목표 좌표에 관한 항목
##############################

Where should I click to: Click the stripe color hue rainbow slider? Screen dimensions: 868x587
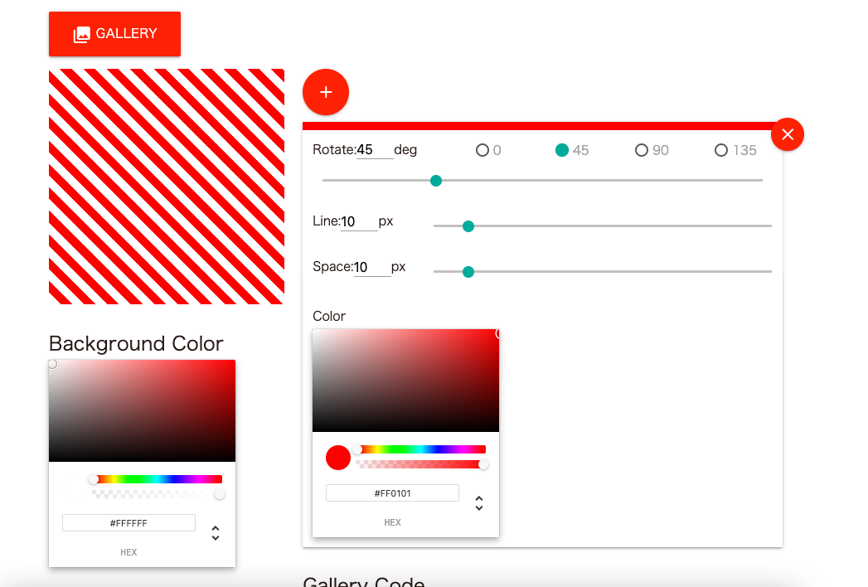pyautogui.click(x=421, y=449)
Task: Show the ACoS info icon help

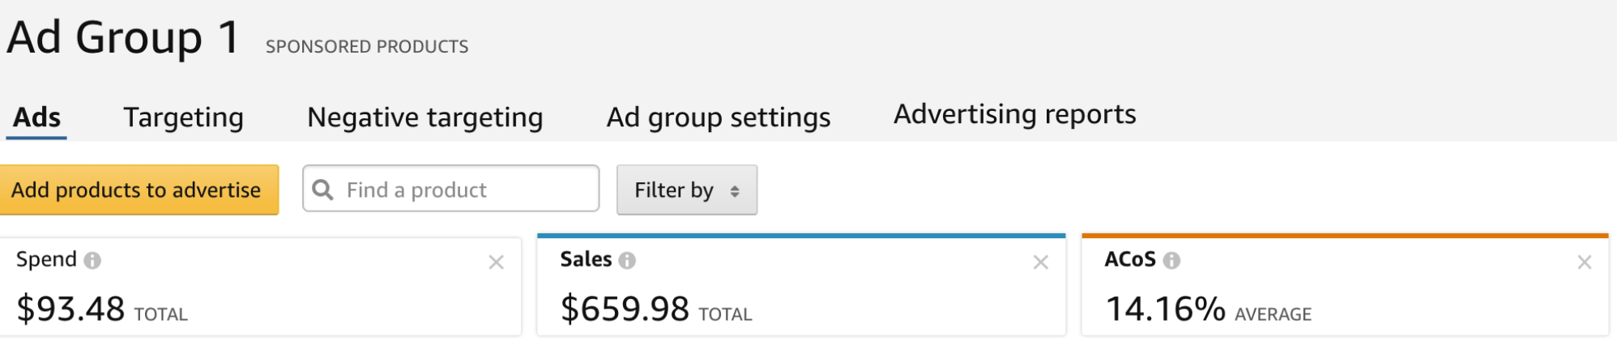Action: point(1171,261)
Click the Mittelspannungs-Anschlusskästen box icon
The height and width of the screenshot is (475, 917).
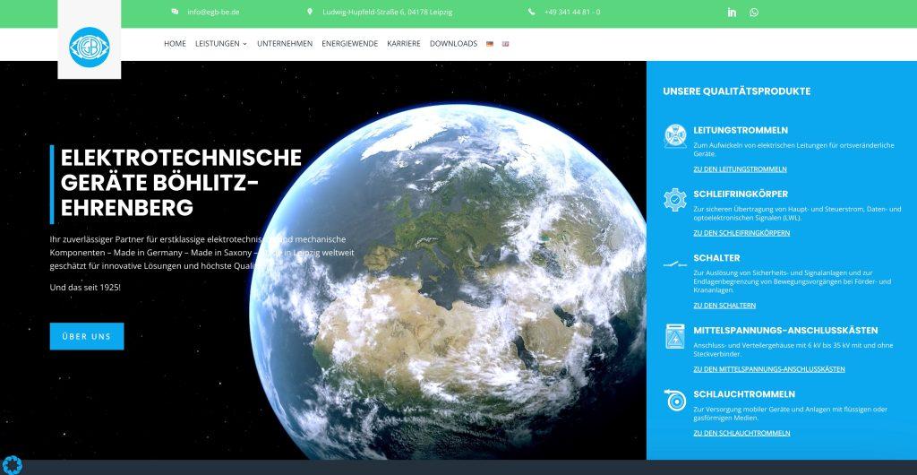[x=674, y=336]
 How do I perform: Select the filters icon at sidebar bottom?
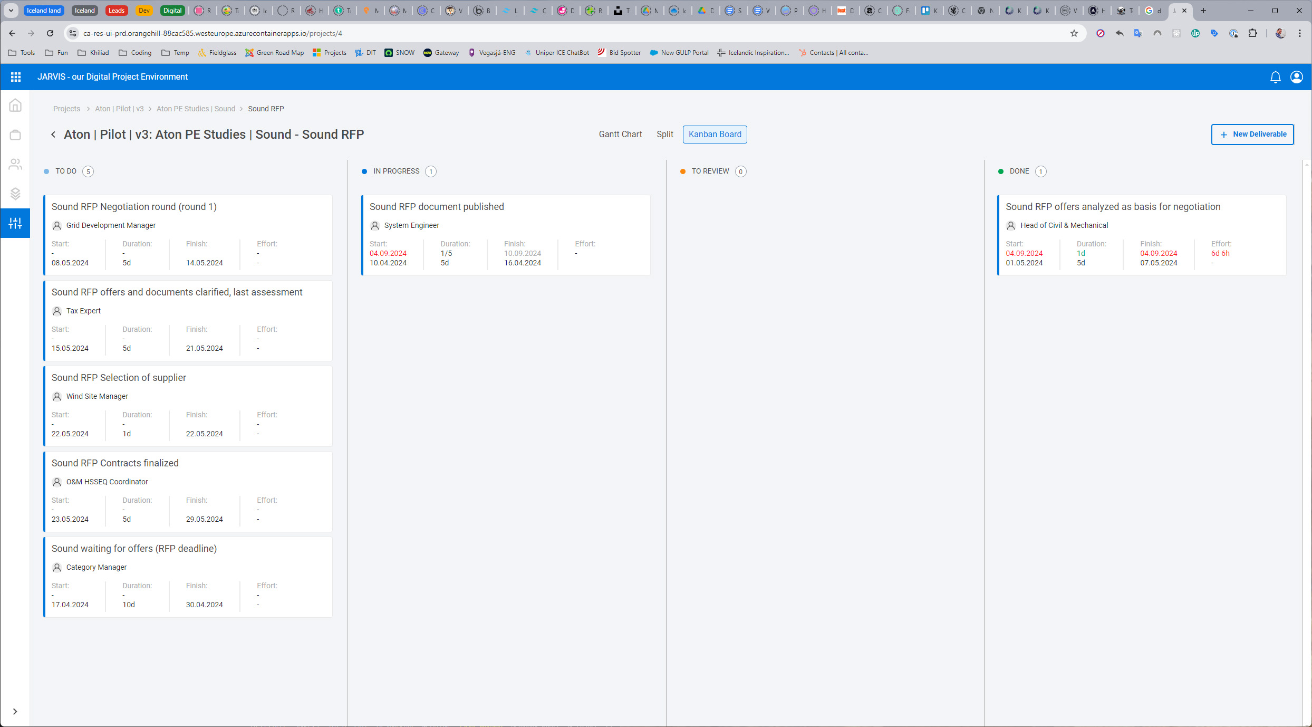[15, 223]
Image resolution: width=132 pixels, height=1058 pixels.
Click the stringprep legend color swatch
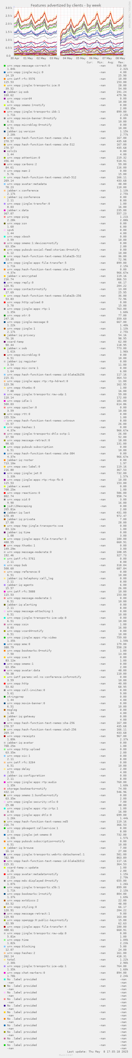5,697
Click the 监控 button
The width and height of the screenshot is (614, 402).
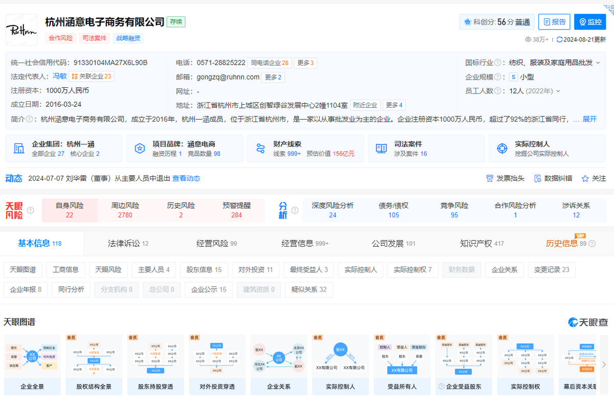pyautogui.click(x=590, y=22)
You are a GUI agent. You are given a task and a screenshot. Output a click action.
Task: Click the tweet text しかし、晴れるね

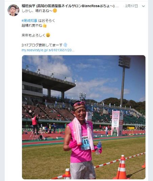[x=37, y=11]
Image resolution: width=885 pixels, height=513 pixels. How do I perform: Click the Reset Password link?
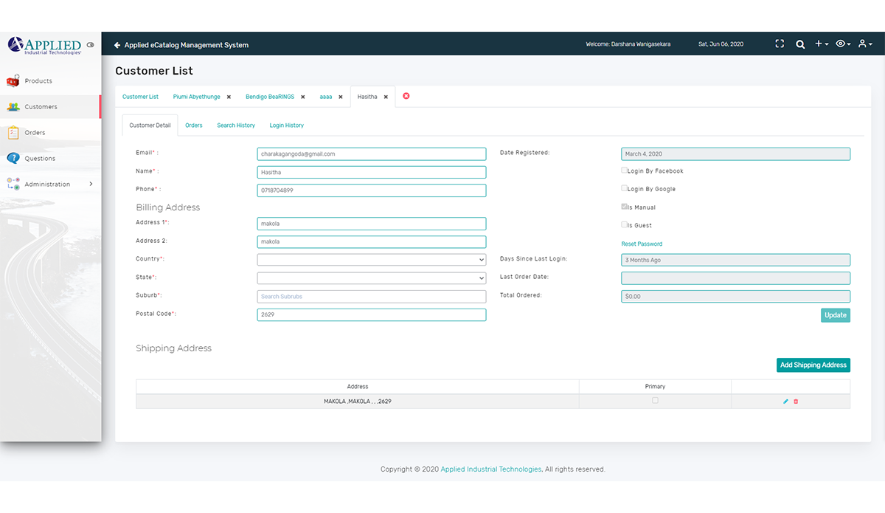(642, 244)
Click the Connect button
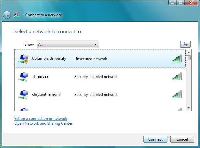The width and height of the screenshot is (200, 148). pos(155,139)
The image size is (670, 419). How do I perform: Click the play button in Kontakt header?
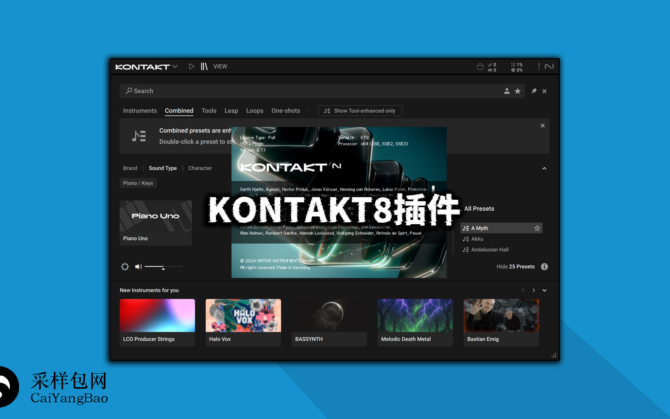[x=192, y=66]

##############################

= 짧은 연습 =
"Image resolution: width=132"이 들어 있는 줄부터 데이터 끝까지를 다시 쓰되, "Reset Password" 자리에 "Change Password"만 넣고 나머지는 그대로 두세요. 그림은 답에서 빼세요.

= 최종 답 =
Image resolution: width=132 pixels, height=1058 pixels.
Click the stringprep legend color swatch
5,697
Click the 监控 button
The width and height of the screenshot is (614, 402).
pyautogui.click(x=590, y=22)
You are a GUI agent. You are given a task and a screenshot. Output a click action.
Task: Click the tweet text しかし、晴れるね

[x=37, y=11]
Image resolution: width=885 pixels, height=513 pixels. How do I perform: Click the Change Password link?
(642, 244)
Click the Connect button
The width and height of the screenshot is (200, 148). pos(155,139)
The image size is (670, 419). How do I perform: Click the play button in Kontakt header?
[x=192, y=66]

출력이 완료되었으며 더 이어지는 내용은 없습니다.